The company - Elite - has a €100-million-or-so contract with Slovenia's Riko Group to build a luxury hotel in Minsk.

Elite and Riko caused controversy in February when Slovenia threatened to veto a whole tranche of Belarus sanctions if they included Chizh. It later agreed to designate 21 jurists and policemen, but Chizh stayed off the hook.

When asked in a separate press briefing on Friday if he cut a deal on Elite, Slovenian foreign minister Karl Erjavec repeated the line he used last month. "We were not in accord with these sanctions [in February] because on the list of economic sanctions there was only one person - Yuriy Chizh - and now we have two persons and for Slovenia this is right because we need to be systematic," he said.

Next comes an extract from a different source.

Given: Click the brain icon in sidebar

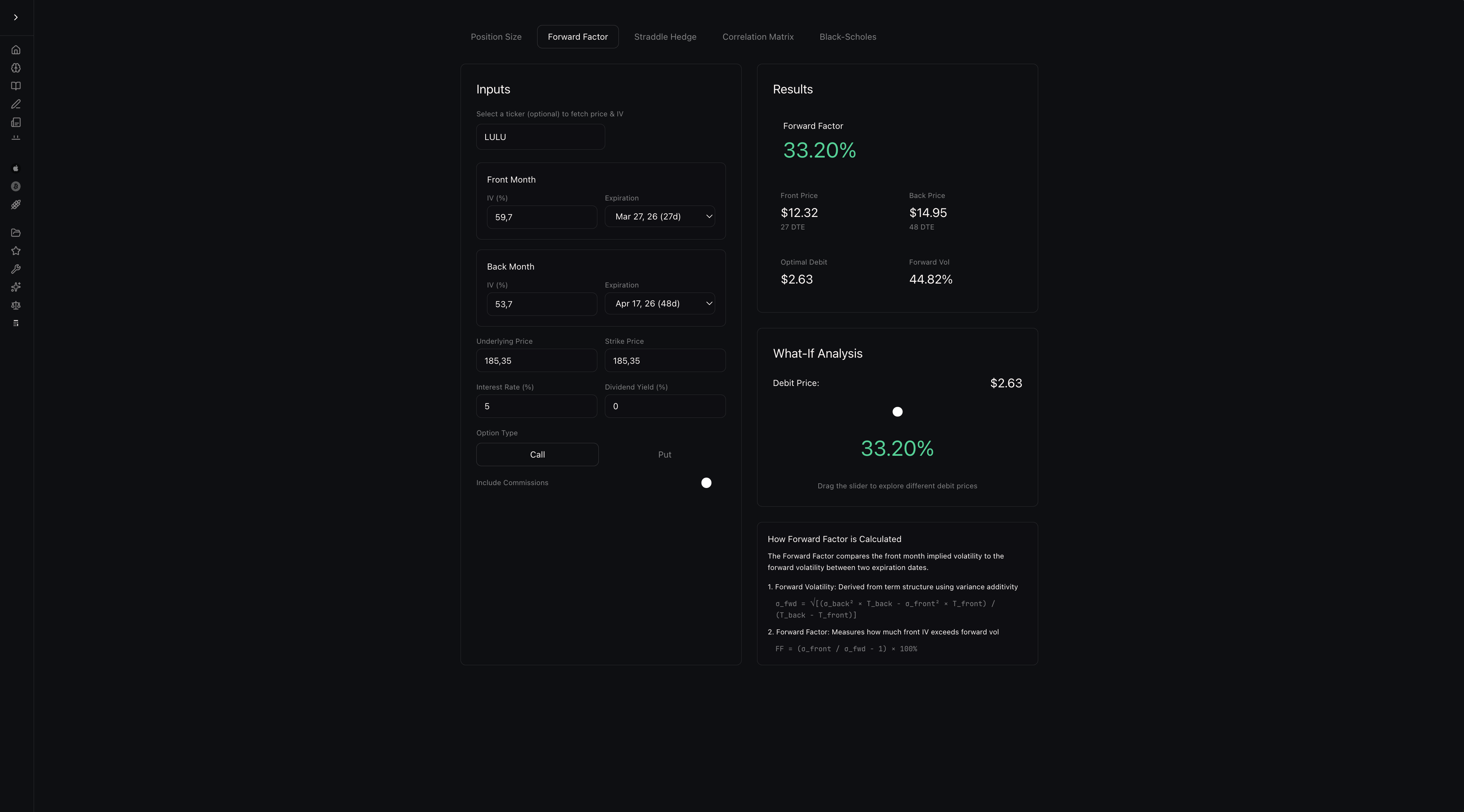Looking at the screenshot, I should pos(16,68).
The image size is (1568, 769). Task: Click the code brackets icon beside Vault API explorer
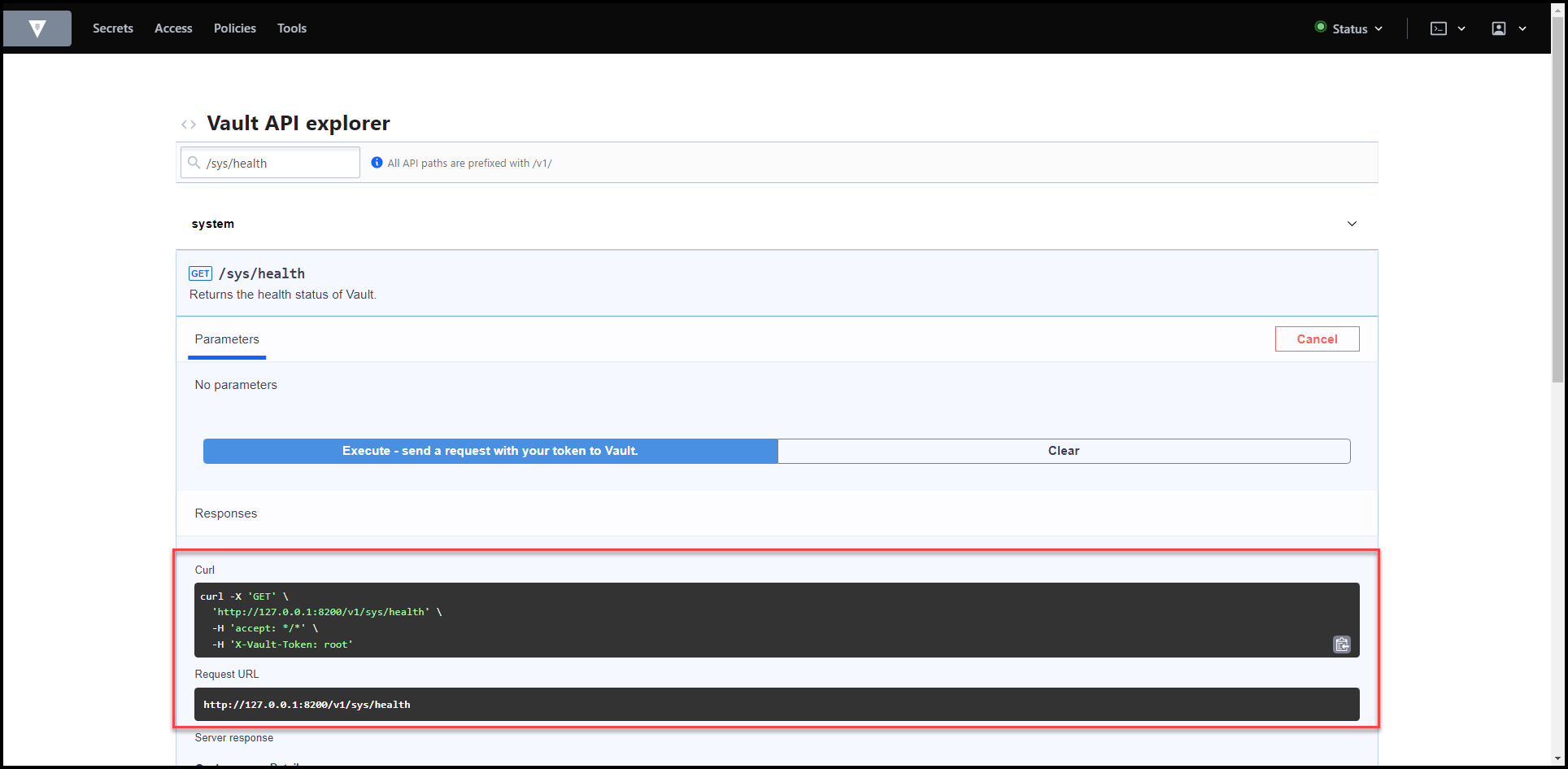[x=189, y=123]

When asked if the Elite-Riko hotel project can go ahead under Friday's agreement, he said: "I don't know." When asked if he had spoken with Riko's CEO in the past two weeks, he said: "No."

The director of Erjavec's political department, Matej Marn, told EUobserver i that Slovenian diplomats at no point in low- or mid-level EU talks asked for Elite to get off. "It was an EEAS i decision," he said, referring to the European External Action Service.

Diplomats from fellow EU countries have a different recollection of events.

"It's not true. They are trying to whitewash the situation. But I don't have instructions from my minister to say it on the record," one of several contacts said. He explained that Slovenia made its position clear in meetings of the so-called 'Coest' working group.

He added that it "set a bad precedent" because Latvia on the basis of the Elite exemption also got two Belarusian companies which do business with Latvia off the register.

For his part, Swedish foreign minister Carl Bildt - unlike Juppe - opted not to rock the boat.

Asked by EUobserver if there was an Elite-Riko deal with Slovenia, he said: "Not particularly, No." He added: "Well, there's always a deal. Everything that we do in the EU is a deal. But I don't want to single out any specific countries on any specific issues."